A "hot" time at La Pizza House

Last Friday after a morning spent blogging at Amici Espresso on Mulberry I had a yen for pizza and the desire to hoof it. Gusto and Flour were on the short list until I settled for La Pizza House on S.E. 14th.

If you recall, the 58-year-old La Pizza House closed last August after owner Russ Reel celebrated his 86th birthday. It turns out that retirement didn’t sit well with Russ. So with former KC BBQ restauranteur Bob Etzel II at the helm, La Pizza House returns, and Russ gets the opportunity again to meet and greet the generations of regulars who come for the classic postwar pizza pies La Pizza House is famous for.

If one can call it a fond memory, I remember an occasion where I almost choked to death on a La Pizza House pie when I was a wee lad barely past the age of ten.

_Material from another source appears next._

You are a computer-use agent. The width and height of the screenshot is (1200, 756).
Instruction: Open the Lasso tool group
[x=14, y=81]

I had bitten into a slice of pizza and most of the cheese atop came along for a ride. Being stupid I tried to swallow it all down but found that the mass of cheese was still attached to the slice by a thin, stringy strand of melted mozzarella. Finding myself unable to swallow or breathe, I tugged on the cheese strand for what seemed like an eternity until the chew-up cheese ball came out. I forget if I returned to the half-digested chunk of cheese or not.

Now that I’ve put off your appetite, I’ll get back to my quest for pizza.

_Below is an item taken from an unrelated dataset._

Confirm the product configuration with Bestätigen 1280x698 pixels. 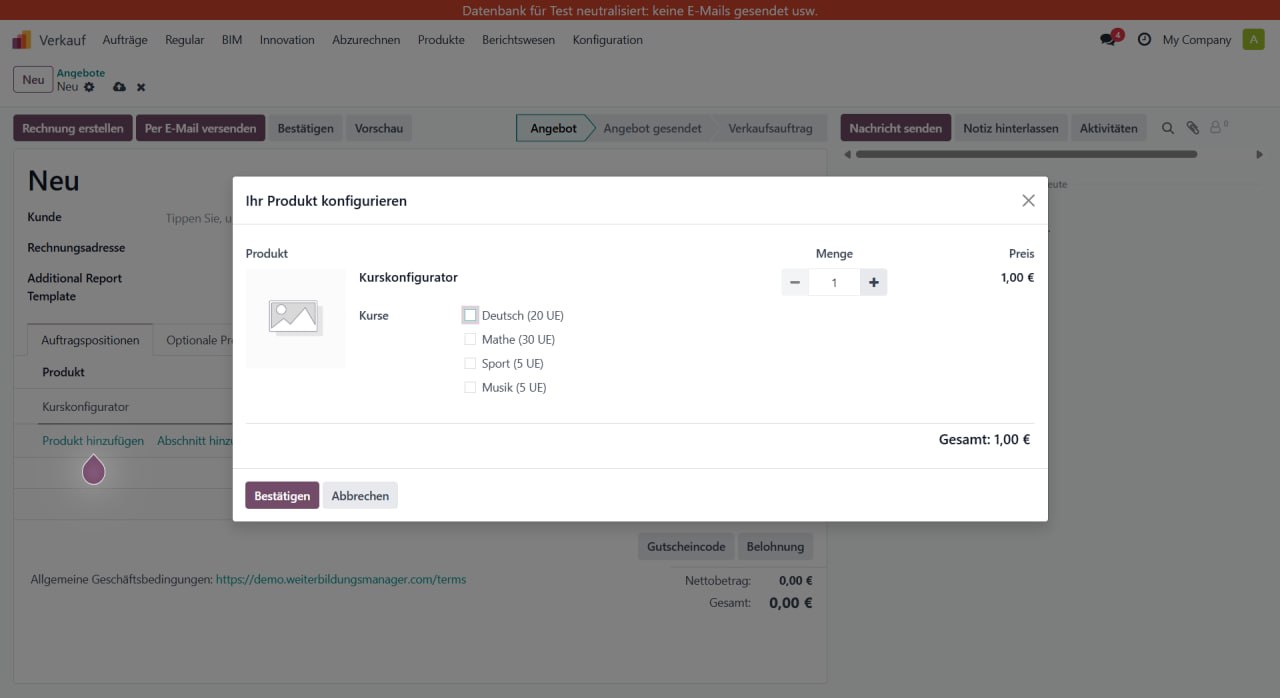pyautogui.click(x=282, y=496)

Unsure if La Pizza House had lunch hours I Googled up the details and found they did not. I resolved to kill some time with a visit to one of my favorite neighborhood bars, L.C.’s Corner Bar at S.E. 4th & Jackson, for Jim Beam on the rocks and Walker, Texas Ranger on the tube. After another Jim Beam and a black & white episode of I Dream of Jeannie, I was ready to roll.

Arriving at La Pizza House as the doors opened for the day, I took a seat at the bar and ordered up a half-order of the famously orange-tinted onion rings and a small pie with pepperoni and onion. Noticing on the menu that the pizza came in three levels of spiciness, I ordered hot.

Look at the size of this half-order of onion rings!
A small pie: Pepperoni and onion with "hot" sauce.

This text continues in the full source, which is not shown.